*Work task*. The required result is a copy of each line below in which "Peringati" appears.

Records shown Block Start

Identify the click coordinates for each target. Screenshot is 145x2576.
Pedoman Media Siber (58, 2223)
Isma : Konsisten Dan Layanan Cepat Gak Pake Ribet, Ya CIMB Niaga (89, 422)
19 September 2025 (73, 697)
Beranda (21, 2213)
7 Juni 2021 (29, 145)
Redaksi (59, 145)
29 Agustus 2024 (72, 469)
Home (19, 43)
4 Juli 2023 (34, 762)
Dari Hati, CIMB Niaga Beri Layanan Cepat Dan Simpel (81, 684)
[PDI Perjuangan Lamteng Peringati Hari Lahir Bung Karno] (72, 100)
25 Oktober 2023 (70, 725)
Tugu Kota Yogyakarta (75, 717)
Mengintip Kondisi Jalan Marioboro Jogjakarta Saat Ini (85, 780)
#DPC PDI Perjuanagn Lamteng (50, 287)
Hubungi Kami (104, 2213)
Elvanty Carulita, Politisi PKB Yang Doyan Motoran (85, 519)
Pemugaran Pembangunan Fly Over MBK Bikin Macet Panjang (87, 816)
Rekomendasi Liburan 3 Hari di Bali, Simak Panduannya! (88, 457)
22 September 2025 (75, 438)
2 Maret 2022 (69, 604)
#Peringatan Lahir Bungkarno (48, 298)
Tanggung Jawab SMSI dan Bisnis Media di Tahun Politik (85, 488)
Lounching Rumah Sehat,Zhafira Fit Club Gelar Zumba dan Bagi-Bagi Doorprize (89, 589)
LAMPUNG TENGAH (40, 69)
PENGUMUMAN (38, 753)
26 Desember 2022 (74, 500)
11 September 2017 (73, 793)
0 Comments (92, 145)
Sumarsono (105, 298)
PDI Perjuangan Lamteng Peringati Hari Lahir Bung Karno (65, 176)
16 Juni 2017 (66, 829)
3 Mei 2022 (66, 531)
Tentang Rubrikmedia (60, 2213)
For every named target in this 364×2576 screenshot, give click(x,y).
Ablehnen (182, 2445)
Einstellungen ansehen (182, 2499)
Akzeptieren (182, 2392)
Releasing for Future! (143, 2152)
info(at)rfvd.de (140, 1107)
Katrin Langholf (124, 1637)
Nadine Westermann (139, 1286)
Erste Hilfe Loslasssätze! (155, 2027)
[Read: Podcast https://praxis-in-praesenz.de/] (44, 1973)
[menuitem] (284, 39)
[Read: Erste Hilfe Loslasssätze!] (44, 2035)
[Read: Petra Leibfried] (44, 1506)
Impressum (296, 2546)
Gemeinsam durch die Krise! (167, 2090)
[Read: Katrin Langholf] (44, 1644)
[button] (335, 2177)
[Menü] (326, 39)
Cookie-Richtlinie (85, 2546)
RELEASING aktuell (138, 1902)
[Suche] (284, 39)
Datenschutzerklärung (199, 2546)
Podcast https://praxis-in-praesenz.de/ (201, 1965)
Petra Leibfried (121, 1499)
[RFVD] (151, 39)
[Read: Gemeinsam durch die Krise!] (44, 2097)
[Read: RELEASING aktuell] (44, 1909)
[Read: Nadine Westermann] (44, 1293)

Records shown Block End

*Written answer*.
[PDI Perjuangan Lamteng Peringati Hari Lahir Bung Karno] (72, 100)
PDI Perjuangan Lamteng Peringati Hari Lahir Bung Karno (65, 176)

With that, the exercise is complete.